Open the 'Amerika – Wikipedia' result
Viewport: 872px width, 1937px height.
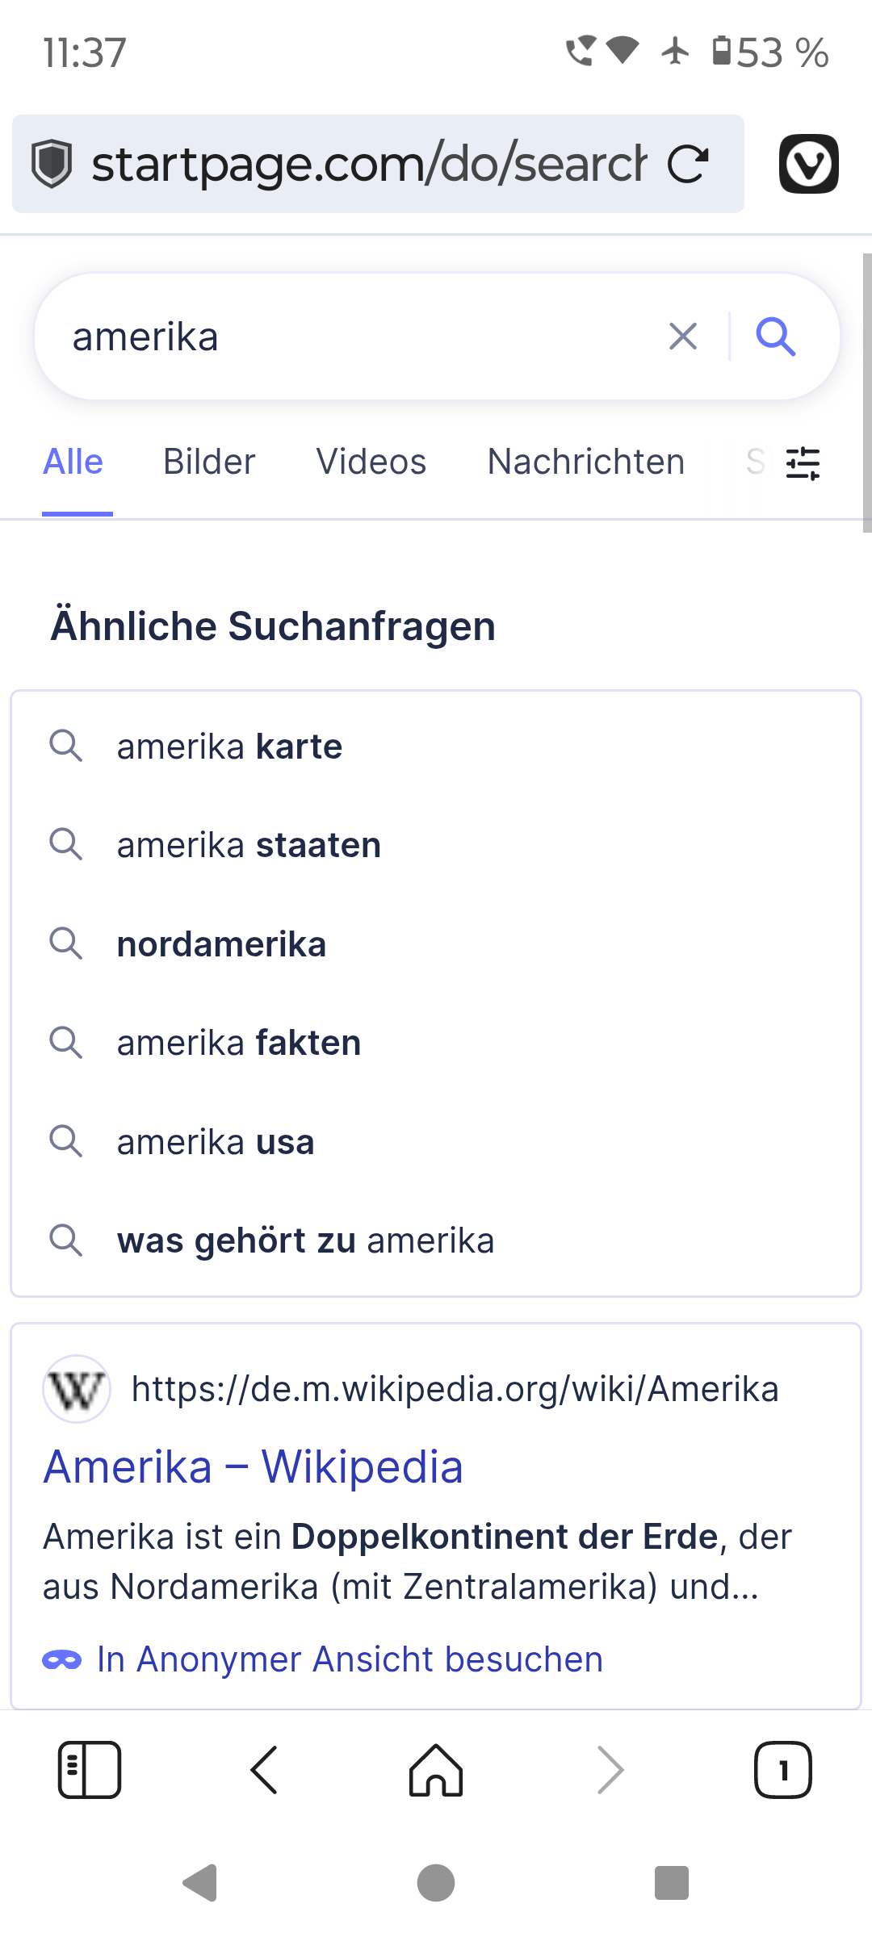point(253,1466)
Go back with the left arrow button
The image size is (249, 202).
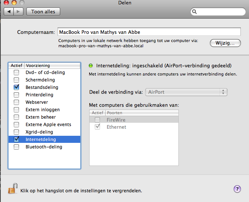10,12
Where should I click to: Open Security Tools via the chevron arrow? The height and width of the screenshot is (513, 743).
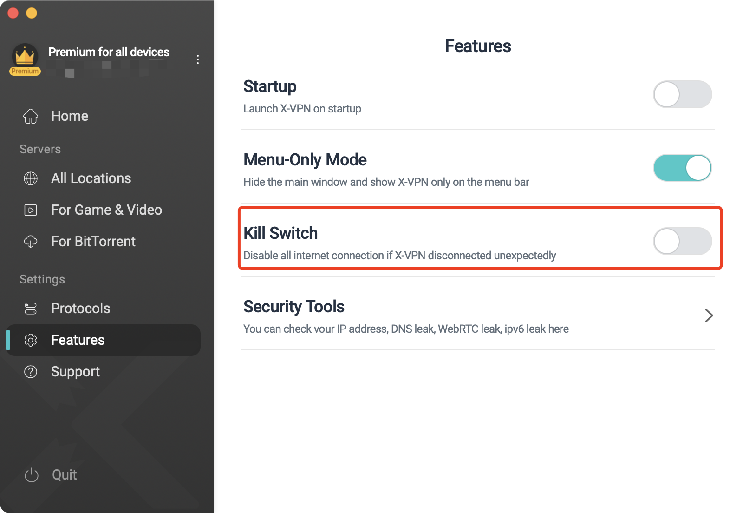(709, 316)
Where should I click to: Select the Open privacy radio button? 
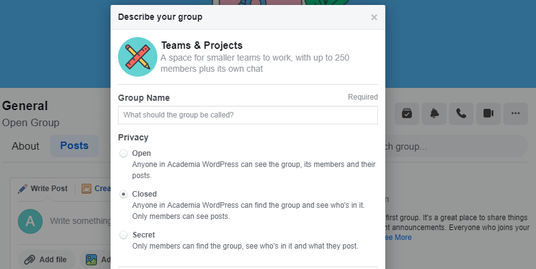pos(124,153)

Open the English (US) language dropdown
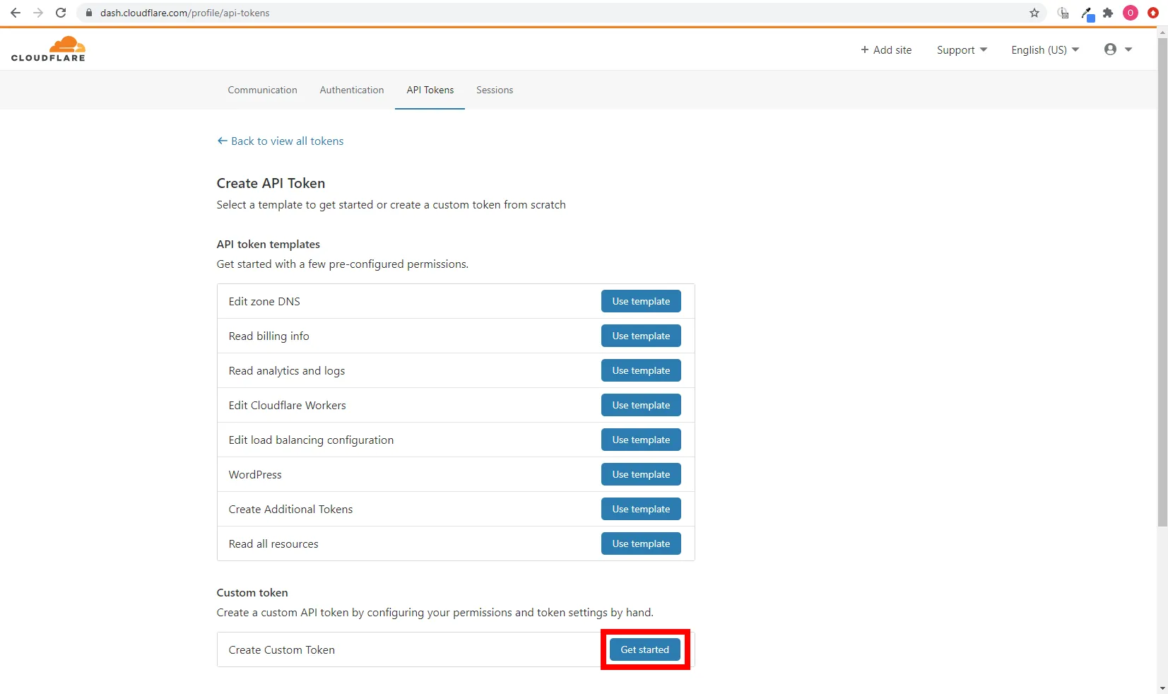pos(1044,50)
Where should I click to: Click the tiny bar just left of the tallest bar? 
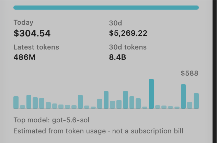click(145, 108)
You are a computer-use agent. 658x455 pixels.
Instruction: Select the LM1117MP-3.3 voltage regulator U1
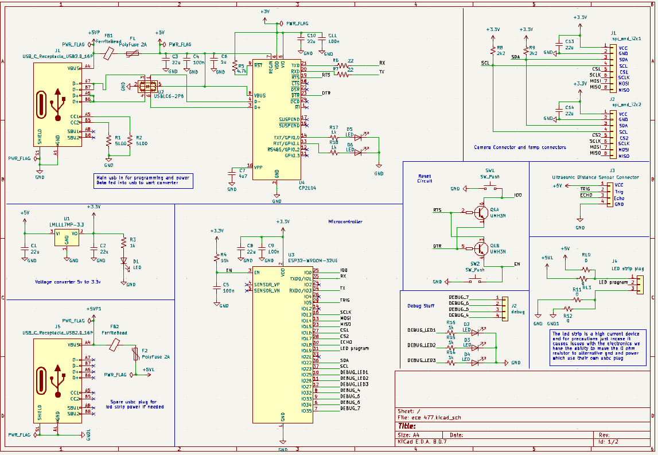pyautogui.click(x=67, y=237)
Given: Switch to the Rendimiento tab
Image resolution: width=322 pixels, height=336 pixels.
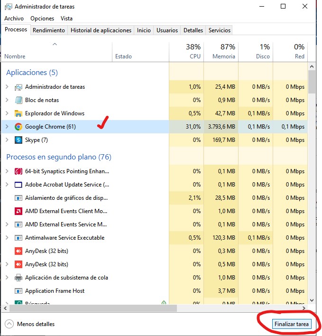Looking at the screenshot, I should [x=48, y=30].
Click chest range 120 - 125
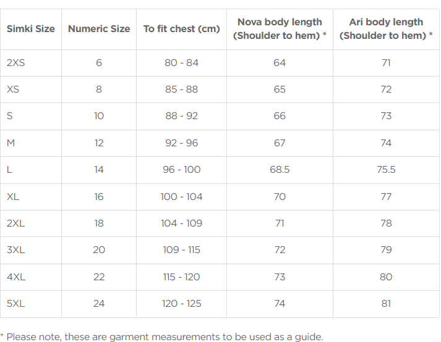 pyautogui.click(x=182, y=304)
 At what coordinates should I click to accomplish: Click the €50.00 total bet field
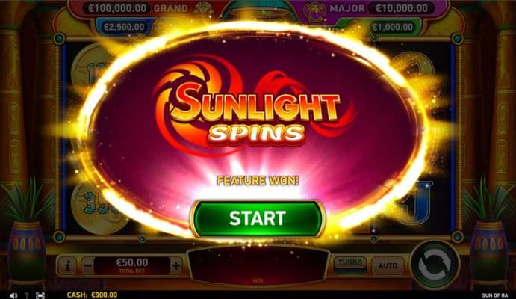click(x=132, y=266)
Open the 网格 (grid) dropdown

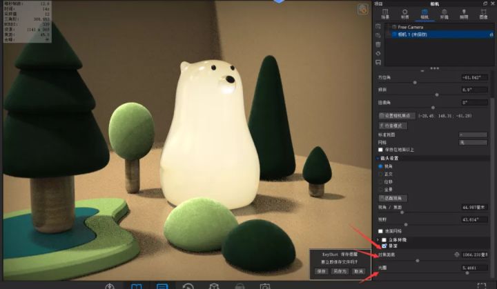click(x=473, y=141)
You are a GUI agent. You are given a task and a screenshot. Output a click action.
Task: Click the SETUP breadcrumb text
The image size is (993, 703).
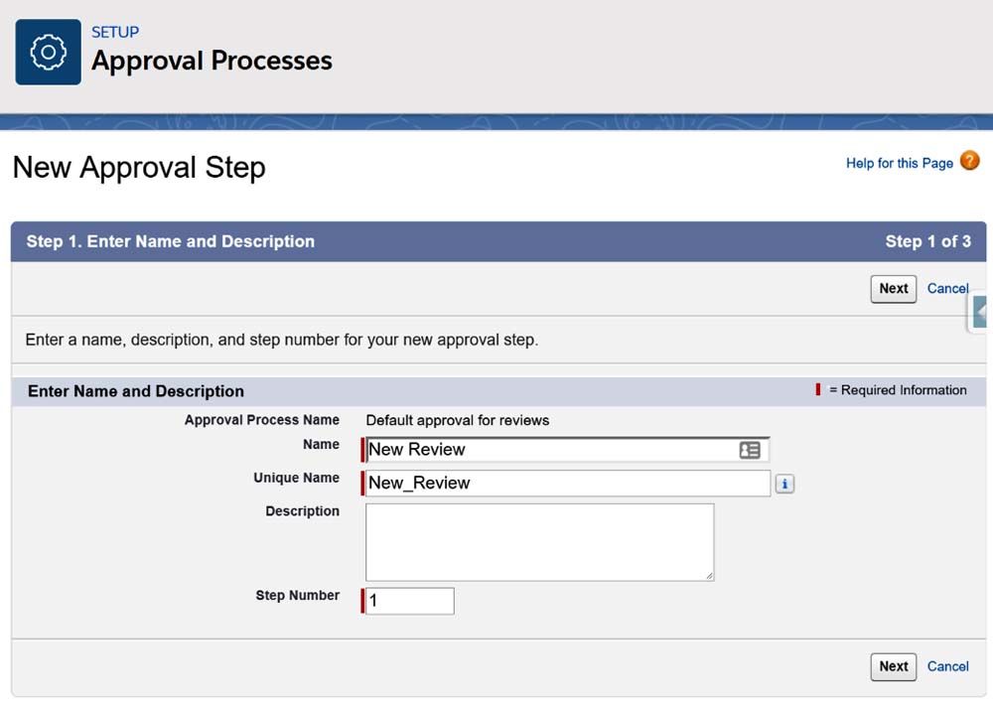pos(114,32)
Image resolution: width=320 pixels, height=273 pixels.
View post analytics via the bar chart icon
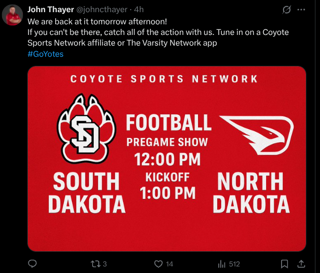(x=221, y=264)
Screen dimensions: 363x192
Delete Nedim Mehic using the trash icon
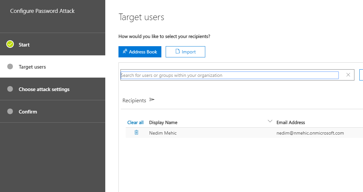[136, 133]
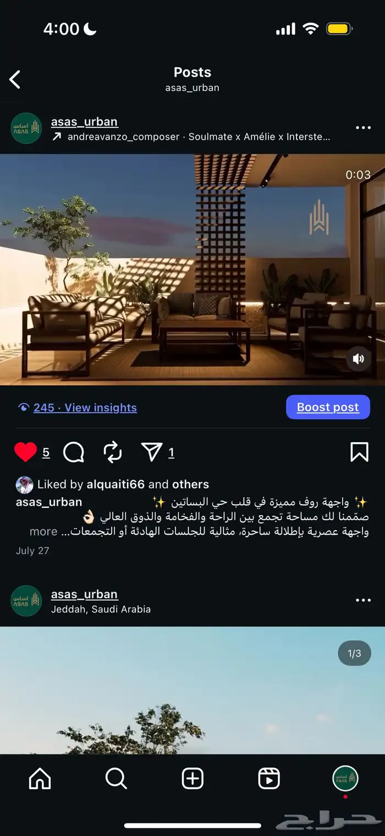Image resolution: width=385 pixels, height=836 pixels.
Task: Go to the home feed via the house icon
Action: click(40, 778)
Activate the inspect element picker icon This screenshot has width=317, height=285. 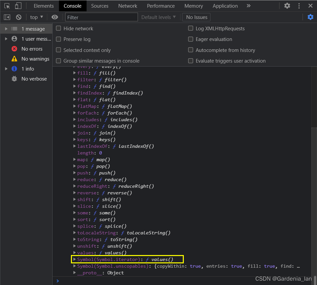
* * * *
With the pictures left out, return all the material above exactly.

Open the 'Amerika – Wikipedia' result
Viewport: 872px width, 1937px height.
point(253,1466)
Go back with the left arrow button
The image size is (249, 202).
10,12
Where should I click to: Open Security Tools via the chevron arrow? The height and width of the screenshot is (513, 743).
(709, 316)
Where should I click to: Select the Open privacy radio button? 
pos(124,153)

Open the English (US) language dropdown
pos(1044,50)
Where should I click to: Click the tiny bar just left of the tallest bar? 
click(145, 108)
You are a computer-use agent. 658x455 pixels.
Instruction: Select the LM1117MP-3.3 voltage regulator U1
pyautogui.click(x=67, y=237)
Given: Switch to the Rendimiento tab
Image resolution: width=322 pixels, height=336 pixels.
Looking at the screenshot, I should [x=48, y=30].
Click chest range 120 - 125
 pyautogui.click(x=182, y=304)
 At what coordinates should I click to accomplish: Click the €50.00 total bet field
click(x=132, y=266)
Open the 网格 (grid) dropdown

click(x=473, y=141)
You are a GUI agent. You are given a task and a screenshot. Output a click action.
Task: Click the SETUP breadcrumb text
The image size is (993, 703).
pos(114,32)
Image resolution: width=320 pixels, height=273 pixels.
View post analytics via the bar chart icon
(x=221, y=264)
Screen dimensions: 363x192
Delete Nedim Mehic using the trash icon
[136, 133]
Image resolution: width=385 pixels, height=836 pixels.
Task: Go to the home feed via the house icon
Action: click(40, 778)
Activate the inspect element picker icon This screenshot has width=317, height=285. 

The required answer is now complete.